Firstly, the savings from booking cover late are not always huge.
Our example four-person family, above, could save £4.20 on their insurance by buying it on the day compared to six months out, or £3.77 if buying it one month out.
However, the cost of a cancelled holiday could run into the thousands of pounds.
Taking out cover at the last minute can also mean a reduced pool of insurers prepared to offer you a policy.
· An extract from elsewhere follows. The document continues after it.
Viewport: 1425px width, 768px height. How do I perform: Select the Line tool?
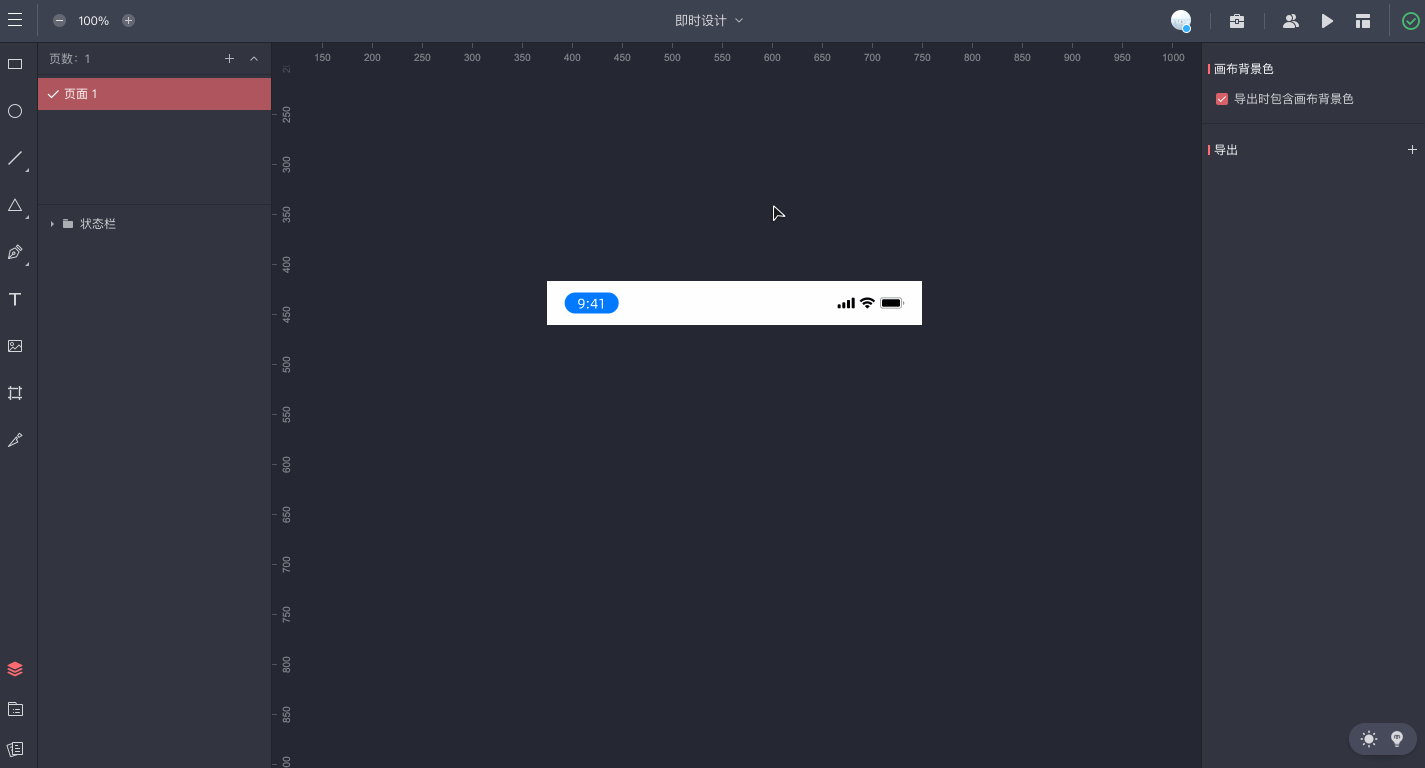pos(15,158)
That could mean paying more for premiums, or not getting the level of cover you need.
Additionally, if your holiday is cancelled due to bad weather, travel insurance will not pay out if this was forecast at the point you bought the policy.
Tony Brown, director of underwriting at travel insurance company Tifgroup, said: ‘If you buy your travel insurance policy close to your departure date, then the likelihood of you needing to cancel your holiday and submit a claim for trip cancellation can decrease.
‘This is why it can sometimes be cheaper to buy your protection at the last minute.
‘However, it’s sensible for holidaymakers to buy their travel insurance as soon as they book their trip, to make sure they are fully protected from the get-go.
‘By having protection in place as soon as you’ve booked, you’re often covered in case you have to cancel your trip for a number of reasons that could crop up between paying for your holiday and actually going on your break.’
Other ways of getting travel refunds
Most insurers ask travellers to try to get a refund or rescheduled trip from their airline, tour operator or accommodation provider before paying any claims.
ATOL protection covers people taking a package holiday with a flight involved.
If a package holiday company goes bust during a trip, ATOL protection pays for accommodation and can handle refunds for things like car hire and flights home.
Protection from ABTA, or the Association of British Travel Agents, covers package holidays including travel by road, sea or train.
If your package holiday firm goes under, ABTA will pay out for money lost on accommodation and travel, including transport home if you end up stuck overseas.
However, ABTA says package holidays that are for less than 24 hours, or are for business travel, may not be protected.
What is not covered by ATOL or ABTA?
Many things – for example, if your luggage is lost or stolen, if you need medical treatment overseas, if you need to cancel a trip or if there are any delays that rack up extra costs for you.
This is why it is still important to get the right travel insurance, even if your holiday is covered by ATOL or ABTA.
DIY package holidays are also not covered by either scheme.
One major exception with ATOL is that it does not pay out for cancelled flights alone, only for airline travel as part of a package holiday.
If you have booked a flight by itself through a travel firm, that may be ATOL protected if the firm fails, but it depends on the circumstances.
Separate laws on package holidays do entitle you to a refund if you book a flight from a package holiday firm that is later cancelled.
Travel insurance can help fill the gaps in both ABTA and ATOL protected holidays.
If you book travel or accommodation using a credit card, Section 75 protection means your credit card firm can pay out for cancellations.
However, this only works on amounts between £100 and £30,000, and the cancellation cannot be your fault.
How to compare travel insurance
The quickest and easiest way to save money on travel insurance and compare the best policies is to use a comparison site.
While results will broadly be the same across most comparison sites, they may slightly differ, so it is worth checking a couple.
However, those with pre-existing medical conditions may struggle to get appropriate travel insurance at a reasonable price using price comparison websites.
People in this situation can find travel cover using the ‘find a broker’ tool from the British Insurance Brokers’ Association or call 03709501790.
For comparison websites, we suggest:
Also check insurers such as Direct Line that does not appear on comparison sites and if you have previous serious medical issues consider a specialist insurer or broker.